(Stored data entries)
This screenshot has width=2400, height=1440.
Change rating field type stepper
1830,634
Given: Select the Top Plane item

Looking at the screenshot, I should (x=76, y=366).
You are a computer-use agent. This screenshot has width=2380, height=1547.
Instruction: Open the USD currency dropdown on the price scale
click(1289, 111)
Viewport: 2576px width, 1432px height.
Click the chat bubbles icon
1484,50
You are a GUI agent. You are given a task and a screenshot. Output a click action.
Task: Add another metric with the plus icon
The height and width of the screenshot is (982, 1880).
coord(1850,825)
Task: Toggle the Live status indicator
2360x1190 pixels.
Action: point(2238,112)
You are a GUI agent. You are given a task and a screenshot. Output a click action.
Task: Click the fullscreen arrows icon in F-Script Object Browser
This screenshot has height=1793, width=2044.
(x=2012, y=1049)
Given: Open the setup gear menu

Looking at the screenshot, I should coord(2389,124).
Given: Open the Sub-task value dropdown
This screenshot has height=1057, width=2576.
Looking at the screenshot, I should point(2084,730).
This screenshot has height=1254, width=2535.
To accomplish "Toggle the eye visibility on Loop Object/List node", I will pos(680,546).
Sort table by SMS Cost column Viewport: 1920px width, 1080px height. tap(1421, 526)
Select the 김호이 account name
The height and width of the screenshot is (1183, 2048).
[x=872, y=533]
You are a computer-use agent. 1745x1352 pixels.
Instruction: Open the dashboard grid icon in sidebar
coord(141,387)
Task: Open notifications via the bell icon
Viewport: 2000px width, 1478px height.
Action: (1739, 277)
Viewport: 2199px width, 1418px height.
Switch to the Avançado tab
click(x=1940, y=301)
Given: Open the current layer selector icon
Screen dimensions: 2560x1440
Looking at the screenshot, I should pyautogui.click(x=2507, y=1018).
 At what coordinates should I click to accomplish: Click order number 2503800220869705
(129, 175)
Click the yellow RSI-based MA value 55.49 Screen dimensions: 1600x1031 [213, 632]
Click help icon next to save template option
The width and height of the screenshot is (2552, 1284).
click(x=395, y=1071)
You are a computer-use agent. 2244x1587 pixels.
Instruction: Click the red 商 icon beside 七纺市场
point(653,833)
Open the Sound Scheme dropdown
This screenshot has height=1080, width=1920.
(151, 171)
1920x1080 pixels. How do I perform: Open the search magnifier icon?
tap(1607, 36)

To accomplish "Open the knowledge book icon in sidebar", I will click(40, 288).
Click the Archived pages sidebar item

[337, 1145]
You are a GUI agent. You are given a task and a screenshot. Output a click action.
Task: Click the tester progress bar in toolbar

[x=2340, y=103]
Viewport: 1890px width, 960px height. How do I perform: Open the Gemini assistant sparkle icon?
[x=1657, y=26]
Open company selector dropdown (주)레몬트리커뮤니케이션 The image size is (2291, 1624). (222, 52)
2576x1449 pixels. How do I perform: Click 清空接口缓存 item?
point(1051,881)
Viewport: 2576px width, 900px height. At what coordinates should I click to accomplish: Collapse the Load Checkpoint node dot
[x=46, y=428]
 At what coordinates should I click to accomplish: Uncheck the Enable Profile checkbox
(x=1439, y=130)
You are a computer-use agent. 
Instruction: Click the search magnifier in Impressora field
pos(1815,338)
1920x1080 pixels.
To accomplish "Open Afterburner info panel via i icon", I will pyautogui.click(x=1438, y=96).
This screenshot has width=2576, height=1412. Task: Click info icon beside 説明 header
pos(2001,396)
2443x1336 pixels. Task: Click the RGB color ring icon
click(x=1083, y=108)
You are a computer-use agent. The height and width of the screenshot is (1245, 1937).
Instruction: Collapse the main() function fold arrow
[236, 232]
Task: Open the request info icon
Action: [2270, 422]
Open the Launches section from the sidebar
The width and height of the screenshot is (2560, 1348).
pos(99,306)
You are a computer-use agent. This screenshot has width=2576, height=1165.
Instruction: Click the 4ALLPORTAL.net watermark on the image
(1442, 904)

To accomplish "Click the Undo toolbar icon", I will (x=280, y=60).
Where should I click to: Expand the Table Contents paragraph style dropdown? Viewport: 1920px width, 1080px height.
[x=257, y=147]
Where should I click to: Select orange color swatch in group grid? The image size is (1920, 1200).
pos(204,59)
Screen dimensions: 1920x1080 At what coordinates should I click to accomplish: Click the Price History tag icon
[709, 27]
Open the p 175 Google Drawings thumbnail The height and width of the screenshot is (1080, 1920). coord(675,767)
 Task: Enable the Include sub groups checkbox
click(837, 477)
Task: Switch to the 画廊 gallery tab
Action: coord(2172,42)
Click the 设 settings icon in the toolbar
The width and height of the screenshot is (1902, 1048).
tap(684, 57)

▶ INSTRUCTIONS TO FOLLOW:
Nothing but the lines above from the one containing "Given: Open the Sub-task value dropdown" through the one containing "Given: Open the current layer selector icon" should appear in the answer, each repeated exactly.

▶ COMPLETED TASK:
Given: Open the Sub-task value dropdown
This screenshot has height=1057, width=2576.
Looking at the screenshot, I should point(2084,730).
This screenshot has height=1254, width=2535.
To accomplish "Toggle the eye visibility on Loop Object/List node", I will pos(680,546).
Sort table by SMS Cost column Viewport: 1920px width, 1080px height. tap(1421, 526)
Select the 김호이 account name
The height and width of the screenshot is (1183, 2048).
[x=872, y=533]
You are a computer-use agent. 1745x1352 pixels.
Instruction: Open the dashboard grid icon in sidebar
coord(141,387)
Task: Open notifications via the bell icon
Viewport: 2000px width, 1478px height.
Action: (1739, 277)
Viewport: 2199px width, 1418px height.
Switch to the Avançado tab
click(x=1940, y=301)
Given: Open the current layer selector icon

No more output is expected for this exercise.